Positive differences in measures of drinking were seen at 1, 6 and 12 months after
the advice. There was not enough information to help us decide if advice was better
from computers, telephones or the internet to reduce risky drinking. We do not know
which pieces of advice were the most important to help people reduce problem drinking.

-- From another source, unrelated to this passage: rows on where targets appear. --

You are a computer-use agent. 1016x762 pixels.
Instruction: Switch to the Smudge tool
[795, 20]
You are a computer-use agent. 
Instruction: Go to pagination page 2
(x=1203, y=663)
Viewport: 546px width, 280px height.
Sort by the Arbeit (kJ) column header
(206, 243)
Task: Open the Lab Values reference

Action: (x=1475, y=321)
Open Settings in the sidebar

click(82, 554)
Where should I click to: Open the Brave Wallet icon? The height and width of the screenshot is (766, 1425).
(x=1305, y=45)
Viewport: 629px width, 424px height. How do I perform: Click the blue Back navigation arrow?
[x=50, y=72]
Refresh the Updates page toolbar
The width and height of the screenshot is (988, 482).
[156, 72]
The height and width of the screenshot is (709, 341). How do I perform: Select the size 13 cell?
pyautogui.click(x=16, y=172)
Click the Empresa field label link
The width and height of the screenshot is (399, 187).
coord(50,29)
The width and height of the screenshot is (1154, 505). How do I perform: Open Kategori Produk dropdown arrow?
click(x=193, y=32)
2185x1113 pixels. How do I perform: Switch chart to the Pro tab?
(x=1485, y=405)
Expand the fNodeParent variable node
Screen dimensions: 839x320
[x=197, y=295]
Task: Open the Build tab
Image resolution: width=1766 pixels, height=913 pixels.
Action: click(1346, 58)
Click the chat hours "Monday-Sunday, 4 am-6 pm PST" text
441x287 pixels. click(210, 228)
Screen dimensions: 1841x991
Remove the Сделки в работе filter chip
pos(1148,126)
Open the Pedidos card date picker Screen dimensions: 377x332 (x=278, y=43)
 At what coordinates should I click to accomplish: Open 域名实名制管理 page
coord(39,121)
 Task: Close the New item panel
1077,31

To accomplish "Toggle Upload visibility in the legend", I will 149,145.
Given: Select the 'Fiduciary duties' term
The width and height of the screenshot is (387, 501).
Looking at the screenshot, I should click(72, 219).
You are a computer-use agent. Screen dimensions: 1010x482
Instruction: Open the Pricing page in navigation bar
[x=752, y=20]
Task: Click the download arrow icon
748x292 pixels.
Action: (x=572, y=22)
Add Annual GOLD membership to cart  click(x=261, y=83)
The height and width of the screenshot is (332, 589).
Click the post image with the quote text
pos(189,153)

However, advice from trusted people such as doctors seemed helpful, as did recommendations
that people think about specific ways they could overcome problems that might prevent
them from drinking less and suggestions about things to do instead of drinking. We
included five studies which compared the drinking of people who got advice from computers
or mobile devices with advice from face‐to‐face conversations with doctors or nurses;
there may be little or no difference between these to reduce heavy drinking. No studies
reported whether any harm came from the interventions. Personalised advice using computers
or mobile devices may help people reduce heavy drinking better than doing nothing
or providing only general health information. Personalised advice through computers
or mobile devices may make little or no difference to reduce drinking compared to
face‐to‐face conversation. Quality of the evidence Evidence was moderate‐to‐low quality.